Adaptive sync for HDMI is something that AMD made and even if they are offering it to the HDMI Forum is not necessarily something that they are interested in including. There is less benefit for video than there is for games and people are underestimating the effort involved.
It is currently implemented using vendor-specific extensions, which makes it "legal" within the HDMI standard.
There's nothing preventing it from being supported in 2017 TVs.
A number of monitors received Adaptive-Sync support via firmware updates - even really cheap "eBay specials" from companies you've probably never heard of.
If they can manage it, big companies like Sony/Samsung/LG shouldn't have any difficulty supporting it.
Look at the companies who are already on-board: LG and Samsung.
Samsung have already released monitors supporting this. I'm not sure if LG have released any yet, though they do have regular Adaptive-Sync displays.
There's no reason they shouldn't support this on their TVs.
Especially when it comes to audio sync which HDMI needs to deal with but DP does not.
DisplayPort is not a video-only interface.
Arbitrary refresh technology right now also does not support truly arbitrary refresh rates with minimum being upwards of 40 usually with frames being repeated to maintain the screen refresh. Video content does not vary its framerate so they can match it if they wished but it's a massive pain to implement something like this.
Most displays start at 30Hz now rather than 40Hz, but either is fine.
So long as your maximum refresh rate is at least 22.5x your minimum, you can repeat frames when the framerate drops below your minimum refresh rate.
So if your display doesn't support 24Hz you repeat each frame and display at 48Hz instead.
OLEDs shouldn't have the minimum refresh rate limitations that LCDs do, so they could theoretically handle everything from 1120Hz, which the Adaptive-Sync spec supports.
The problem with LCDs is that the image fades the longer you try to hold it without updating the panel.
The lack of variable refresh rate support is the reason why there is no home version of the HFR Hobbit films.
There is no widespread support for 48Hz and it would probably require new players and displays - or at least firmware updates for both.
If we had variable refresh rate support from the start, you wouldn't have to think about it.
They'd just deliver a 48 FPS video and it would just work.
If "HFR" support just means that TVs now support 24/50/60/100/120Hz inputs instead of 24/50/60Hz, that will be really disappointing.

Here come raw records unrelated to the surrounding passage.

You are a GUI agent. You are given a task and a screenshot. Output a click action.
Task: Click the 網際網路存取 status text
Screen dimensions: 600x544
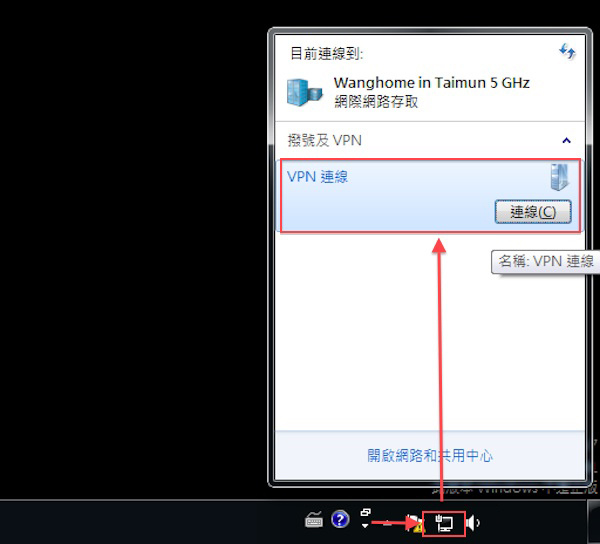tap(376, 102)
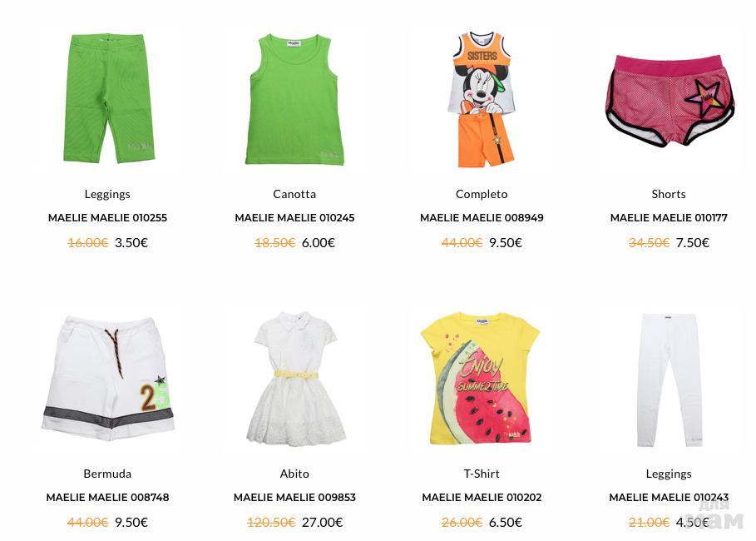Open the yellow watermelon T-Shirt image
Screen dimensions: 756x541
coord(482,379)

Now is the ideal time to support variable refresh rates - whether that's Adaptive-Sync-over-HDMI or some other standard. Support 40-120Hz on LCDs and 1-120Hz on OLEDs.
If a director wants to release a film at 72 or 96 FPS, or any other framerate they desire, they should be able to.
It's really short-sighted of them if HFR support just means two more fixed refresh rates being added, instead of moving to variable refresh rates.
And while video currently gets released at fixed frame rates, VFR encoding could help save bandwidth for streaming services, allowing them to deliver higher quality.